# Cheapest visa agent?



## Laurajaynecox (Mar 11, 2013)

Hi there,

I am a UK citizen here living with my partner and his family. I came over here a month ago and am still on my 90 days temp visa. A wanting to apply for a life partner visa and have been assured by an agent that I am able to do so on our circumstances for 5000Rand. I was just wondering whether any one knows of a cheaper agent to do this? Or at least could recommend one.
Thank you,

Laura


----------



## 2fargone (Jun 14, 2011)

Laurajaynecox said:


> Hi there,
> 
> I am a UK citizen here living with my partner and his family. I came over here a month ago and am still on my 90 days temp visa. A wanting to apply for a life partner visa and have been assured by an agent that I am able to do so on our circumstances for 5000Rand. I was just wondering whether any one knows of a cheaper agent to do this? Or at least could recommend one.
> Thank you,
> ...



You don't need to pay someone R5,000! That is an crazy amount of money!! You can apply on your own if you meet the requirements. I applied in the United States, and the people I have talked to have told me that Home Affairs require slightly different things if you apply in South Africa. 

I would go to Home Affairs and ask them what you need to apply. Save yourself the R5,000 you don't need an agent!


----------



## 2fargone (Jun 14, 2011)

I forgot to add you want to get the application started before your 90 days is up.


----------



## LegalMan (Dec 26, 2012)

I'm not allowed to advertise, it's against forum rules. However, I would like to give you a few pointers so that you can make the best decision for your current situation.

1. R5,000 is cheap. I would expect that you are dealing with a small immigration practitioner firm and not an immigration lawyer. That can be risky, especially when the Department of Home Affairs is swiftly moving towards ruling out immigration practitioners as able to represent people when applying.
2. You can search on Google, for example: immigration south africa, and you'll find many firms - phone a few and ask them outright what their fees are for a Life Partner Permit application. Again, the cheapest option is usually risky. You will often read online of people who paid money and never heard from the immigration consultant again.
3. Lastly, I would look around and find the person and company you are most comfortable with, and then ask them to match the price. I think some of them would consider it.

Lastly, you can also go on your own and do the permit application yourself, for free. Home Affairs charges no fee for this permit application. There are also a few immigration guides online that cost next to nothing. It's risky, but you can do it on your own.

I trust that I've written an informative answer. I wish you all the best!


----------



## Laurajaynecox (Mar 11, 2013)

Thank you for your advice, its greatly appreciated as it seemed a little much to me!
Though a few people have said its worth it not to stand in line and for all the paper work? 

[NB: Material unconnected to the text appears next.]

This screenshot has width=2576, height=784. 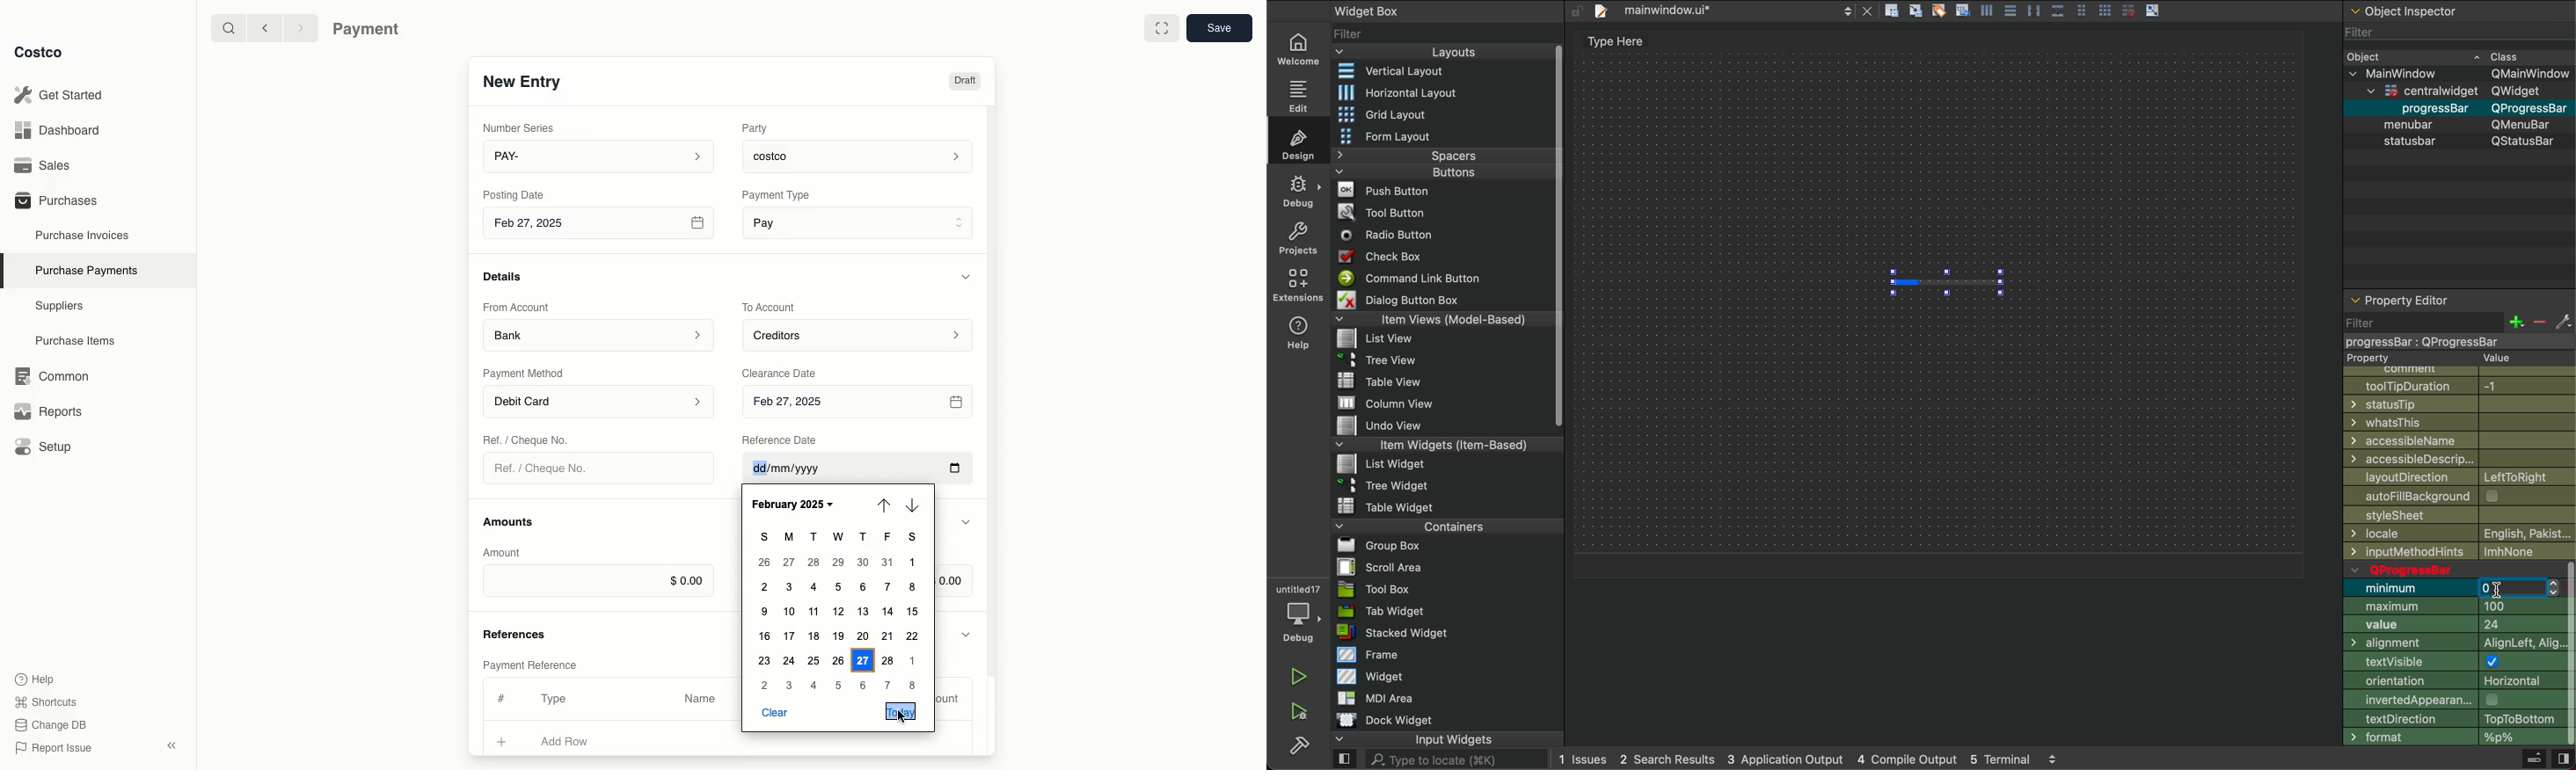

Me and my partner met just last June though and have cohabited for merely 2 months (both with either of our parents (given the lack of ability to work)). I have supported my boyfriend for the 2 months - Paying for both our flights back to ZA from the UK and every expense here to date. He has just opened a bank account to which he will probably be seen to be 'supporting me' as the funds will now come out of his account. All these factors worry me as it might not be enough - hence why I thought paying for an agent who will more the likely just know the loopholes ect may have been worth it (also have heard the application may take up to 9 months and I can only be here 180 days with extension). Just a little apprehensive 

Thank you for your help

Laura x


----------



## Laurajaynecox (Mar 11, 2013)

LegalMan said:


> I'm not allowed to advertise, it's against forum rules. However, I would like to give you a few pointers so that you can make the best decision for your current situation.
> 
> 1. R5,000 is cheap. I would expect that you are dealing with a small immigration practitioner firm and not an immigration lawyer. That can be risky, especially when the Department of Home Affairs is swiftly moving towards ruling out immigration practitioners as able to represent people when applying.
> 2. You can search on Google, for example: immigration south africa, and you'll find many firms - phone a few and ask them outright what their fees are for a Life Partner Permit application. Again, the cheapest option is usually risky. You will often read online of people who paid money and never heard from the immigration consultant again.
> ...



Thank you so much for your extensive response. It has helped me think. I wasn't aware or the practitioner/lawyer difference.

I was considering doing this on my own but thought it may be a speedier process with an agent? Also better worded than from me! 

I will ring round tomorrow.

Thank you again,

Laura


----------



## LegalMan (Dec 26, 2012)

Yes, of course anyone can go on their own, but there are so many tricky situations, and even filling in the forms is a nightmare, not to mention phoning 5 Home Affairs staff members and receiving 5 different answers on what to do or what you even qualify for.

Maybe the best for you is one of the immigration guies or DIY options that some firms have on offer.

By the way, you may stay in SA while you wait for your permit, even if your visa expires.


----------



## Laurajaynecox (Mar 11, 2013)

LegalMan said:


> Yes, of course anyone can go on their own, but there are so many tricky situations, and even filling in the forms is a nightmare, not to mention phoning 5 Home Affairs staff members and receiving 5 different answers on what to do or what you even qualify for.
> 
> Maybe the best for you is one of the immigration guies or DIY options that some firms have on offer.
> 
> By the way, you may stay in SA while you wait for your permit, even if your visa expires.


Haha yes I was a little apprehensive of the amount of staff I'd be speaking to and what muddled answers I would get. 
Your advice has been helpful. I think ill just grit my teeth and pay a thieving lawyer! (I'm sure im allowed to say that as I've got a law degree ).

It's great news that I can stay whilst I wait.

Thank you.

Laura


----------